Entre las mercedes de tierras obtenidas por el clan de la familia de Hinojosa-Ballí se encuentran lo que fueron los agostaderos de La Feria, Las Mesteñas, Ojo de Agua, San Salvador del Tule, Las Castañas, La Isla del Padre (nombrada por el nieto Nicolás), La Florida y otras propiedades en cuatro condados en el actual estado de Texas. 

Cristóbal (Ramón) Cano “El Mozo” 

Este personaje fue a quien el Justicia Mayor envió a revisar la calidad o raza del perro asesinado en la villa de Reynosa en el caso judicial de 1765. Cristóbal había llegado a la villa cuando tenía tan solo 10 años de edad. Sus padres Cristóbal Cano y su madre María García, registrados como españoles novohispanos, llegaron a fundar el primer poblado con seis hijos de entre 16 y 4 años de edad. El Mozo era el tercero de los hermanos. Su padre había traído a Reynosa 1,140 cabezas de ganado ovejuno y cabrío, 5 caballos de silla y 38 de cría, 3 mulas aparejadas, 1 yunta de bueyes y 27 vacas.
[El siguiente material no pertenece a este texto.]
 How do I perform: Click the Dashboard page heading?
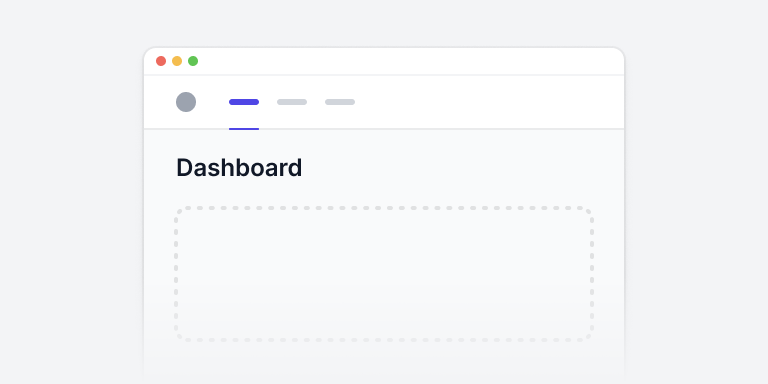tap(239, 168)
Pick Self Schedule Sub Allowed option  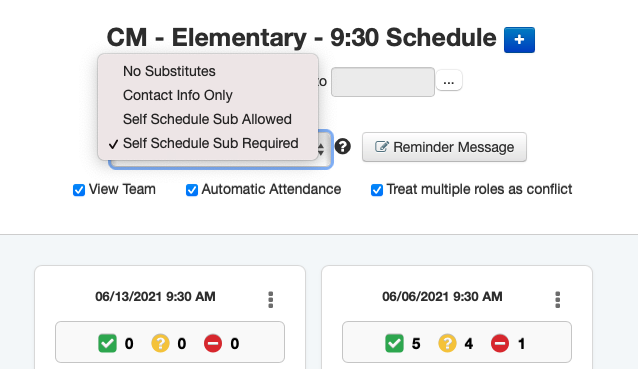pyautogui.click(x=208, y=119)

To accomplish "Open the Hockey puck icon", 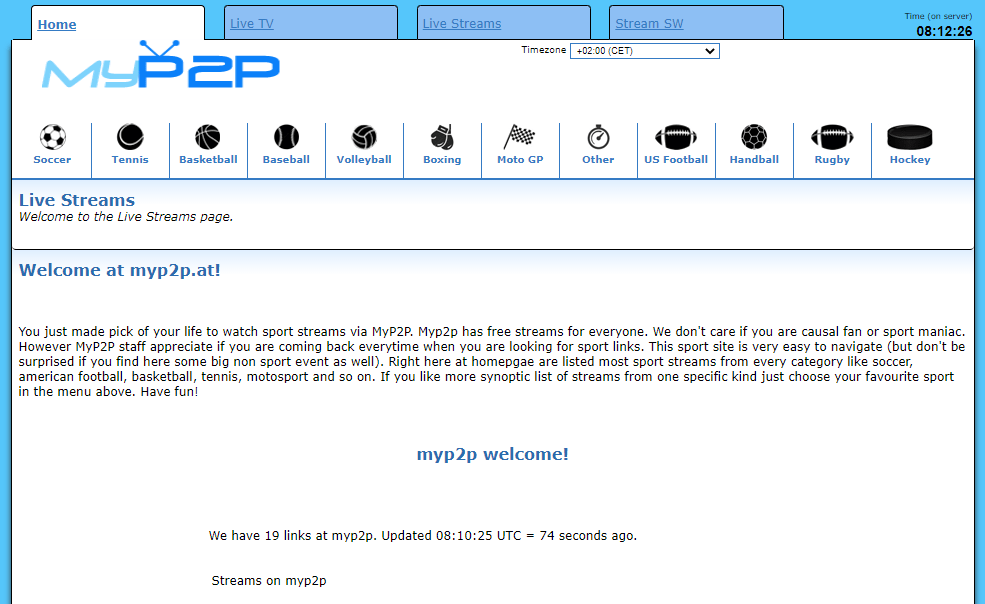I will click(910, 137).
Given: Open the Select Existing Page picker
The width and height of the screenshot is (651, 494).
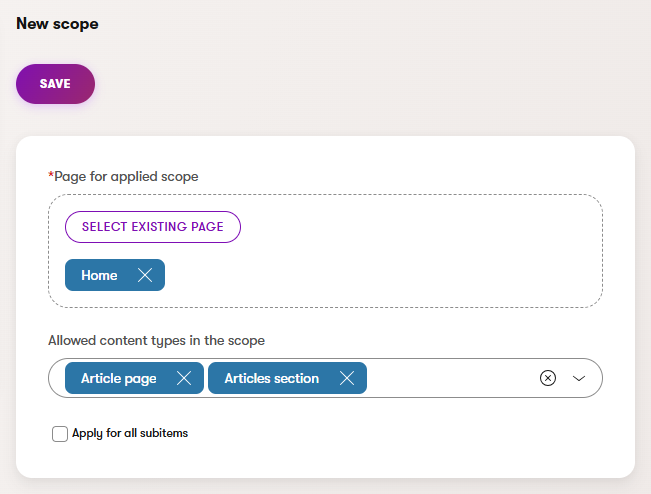Looking at the screenshot, I should tap(153, 227).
Durante el repartimiento de tierras de 1767, el padre de Cristóbal se encontraba ausente, por lo que Cristóbal Ramón “el Mozo” recibió la porción de tierras número 14 a nombre de su padre. Esta porción se encontraba enseguida de la porción 13 de la del Justicia Mayor, Juan Antonio Ballí. Años después, este último y sus herederos le compraron la porción 14 en 1782 y 1787, según documentos en la Sección de Protocolos, Serie Tierras del AMR.

En ese mismo repartimiento de 1767 y 1768, Cristóbal Ramón “el Mozo” recibió la porción de tierra número 16, al poniente de la de su padre. El Mozo vendió sus tierras a José Miguel de la Garza en 1793. Actualmente las tierras de estas dos porciones forman parte de la mancha urbana de la moderna ciudad de Reynosa.

Del octavo personaje de esta historia, Ildefonso Rodríguez, un vecino declarado como español, a donde llegó Torres golpeado, no hemos podido encontrar datos dentro de los padrones de pobladores de Reynosa ni en documentos del AMR. En realidad, lo que presentamos arriba es tan solo una ojeada sobre la vida de algunos de los primeros pobladores que habitaron en la primera villa de Nuestra Señora de Guadalupe de Reynosa durante el siglo XVIII.